Chicago, 10 novembre 1887, journée sombre pour le syndicalisme international. Des hommes meurent pendus pour que d’autres hommes, femmes et enfant puissent vivre une vie plus décente. Pour qu’ils n’aient plus à supporter des journées de travail de 12 et 16 heures dans les mines, usines de textile et du vêtement, et partout ailleurs où les gens sont exploités sans vergogne.

Quatre hommes montent sur l’échafaud de la ‘’justice’’ un cinquième s’est suicidé le jour même avant l’exécution; il n’avait que 22 ans, comme conséquence d’une journée du mois de mai 1886, où une page de l’histoire du monde ouvrier venait de s’écrire en lettres de sang, lors des événements de HAYMARKET SQUARE de Chicago.

La femme d’un de ceux-là, et pas le moindre, Lucy Parsons, reprend la lutte là où son mari et ses compagnons l’ont laissée.
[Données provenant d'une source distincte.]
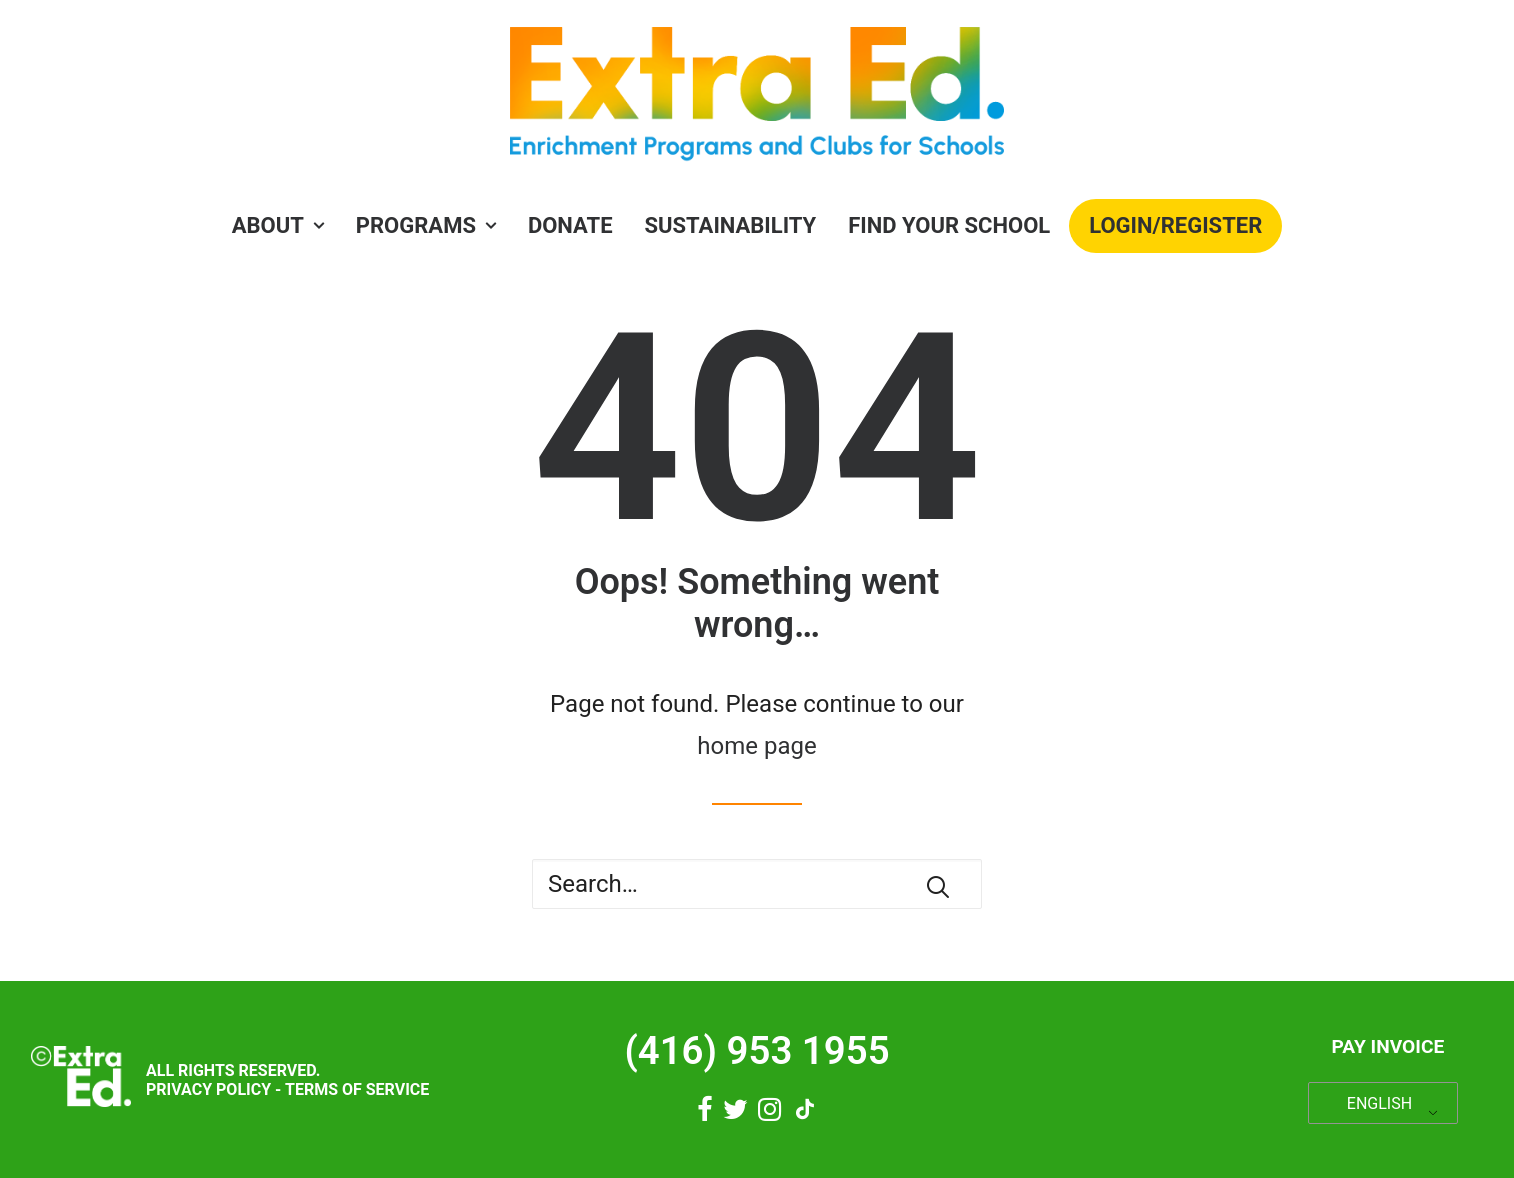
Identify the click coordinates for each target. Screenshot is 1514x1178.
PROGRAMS (426, 225)
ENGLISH (1379, 1103)
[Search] (757, 884)
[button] (938, 887)
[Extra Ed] (757, 99)
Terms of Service (357, 1089)
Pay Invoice (1387, 1046)
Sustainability (731, 225)
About (278, 225)
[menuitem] (284, 226)
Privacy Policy (208, 1089)
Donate (570, 225)
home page (756, 746)
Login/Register (1175, 225)
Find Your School (949, 225)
C’est une femme métisse, mille fois ostracisée de par sa condition sociale, la couleur de sa peau, sa vie commune avec un anarchiste considéré comme un des hommes les plus dangereux de l’Amérique, car il éveillait la conscience sociale des gens, fomentait des grèves générales comme moyens d’actions d’action directe pour revendiquer les droits des travailleurs. Elle est couturière. D’autres femmes syndicalistes se joignent à elle.
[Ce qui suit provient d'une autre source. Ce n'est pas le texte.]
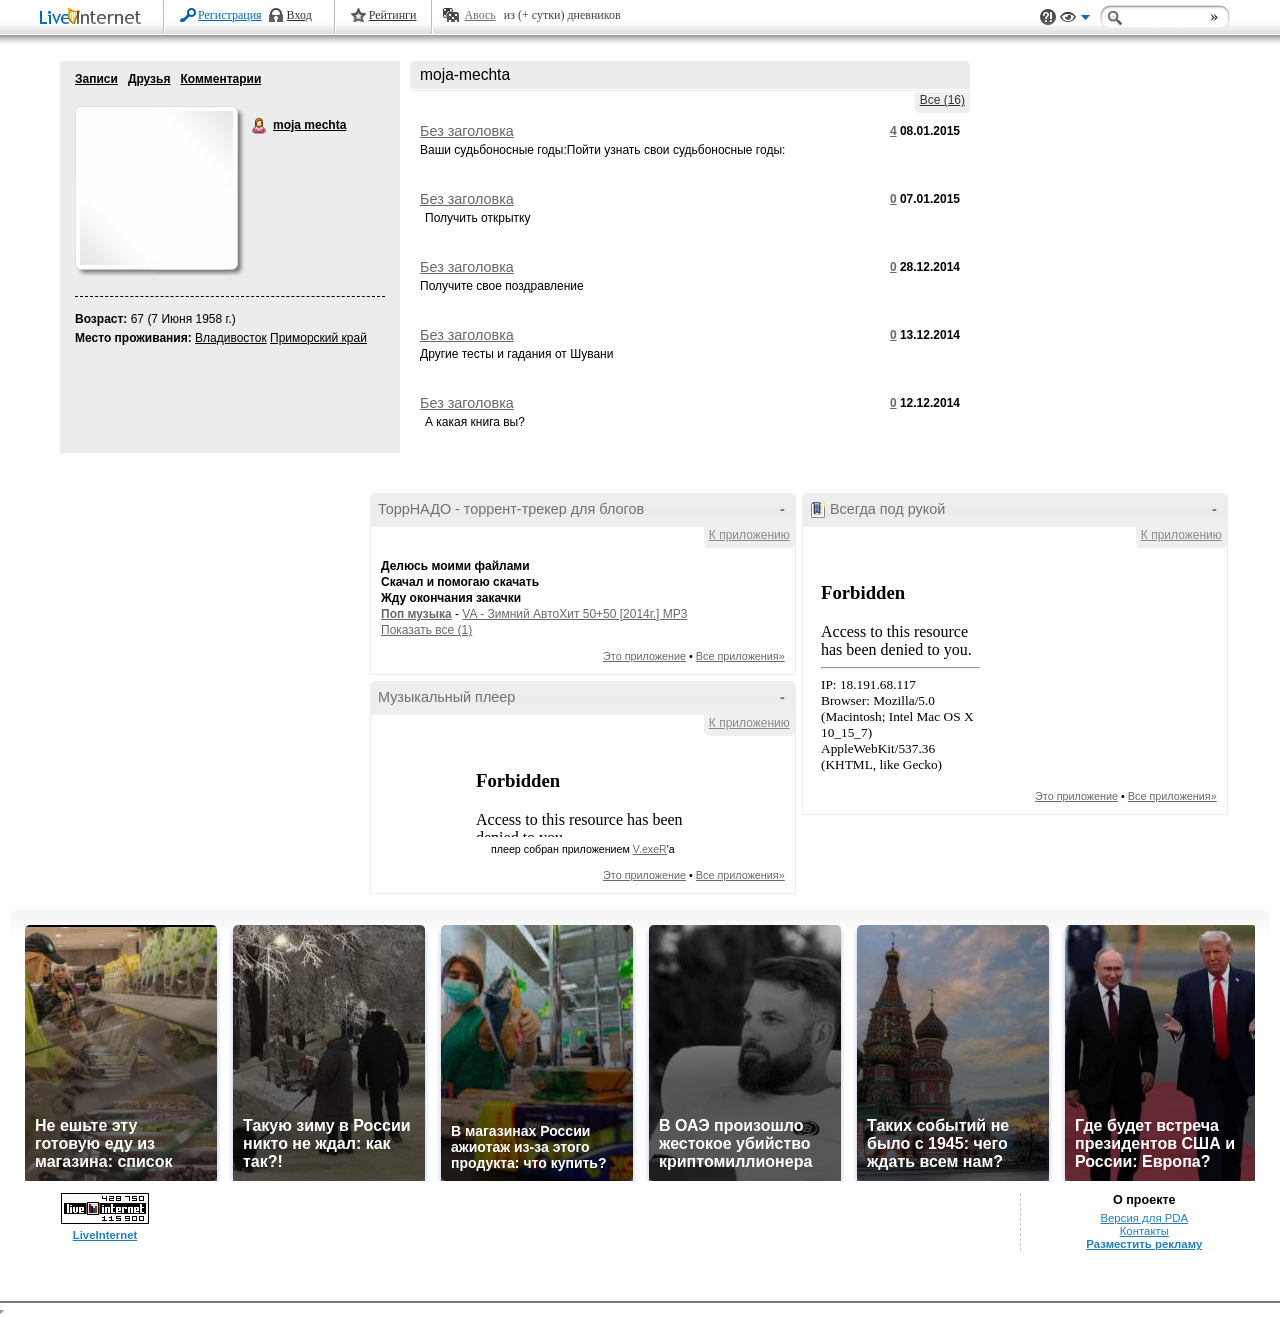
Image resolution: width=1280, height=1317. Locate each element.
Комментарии (220, 79)
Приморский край (318, 338)
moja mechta (260, 126)
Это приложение (644, 656)
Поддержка (1048, 17)
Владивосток (231, 338)
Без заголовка (467, 131)
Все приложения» (740, 656)
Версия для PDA (1144, 1218)
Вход (299, 15)
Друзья (149, 79)
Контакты (1144, 1231)
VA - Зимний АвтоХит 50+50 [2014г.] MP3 (574, 614)
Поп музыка (416, 614)
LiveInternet (94, 18)
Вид (1075, 20)
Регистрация (230, 15)
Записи (96, 79)
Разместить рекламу (1144, 1244)
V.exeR (650, 849)
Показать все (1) (426, 630)
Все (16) (942, 100)
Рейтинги (393, 15)
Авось (479, 15)
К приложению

Les femmes des industries du textile et du vêtement à travers les continents ont toujours figuré au palmarès des luttes, comme les moulineuses de soie des manufactures de Lyon, femmes aux mains mutilées par l’eau bouillante dont elles se servaient pour le traitement des cocons de soie et dont les colères étaient légendaires, arborant le drapeau noir de leur exploitation (plus guenille que drapeau) lorsque le besoin se faisait sentir.

A New York, un 8 mars 1857, a l’occasion d’une grève générale, lors d’une manifestation où les femmes sortent dans les rues, elles se font piétiner par les chevaux de la police. Les grèves se poursuivent, les plus spectaculaires se déroulent en 1909-10.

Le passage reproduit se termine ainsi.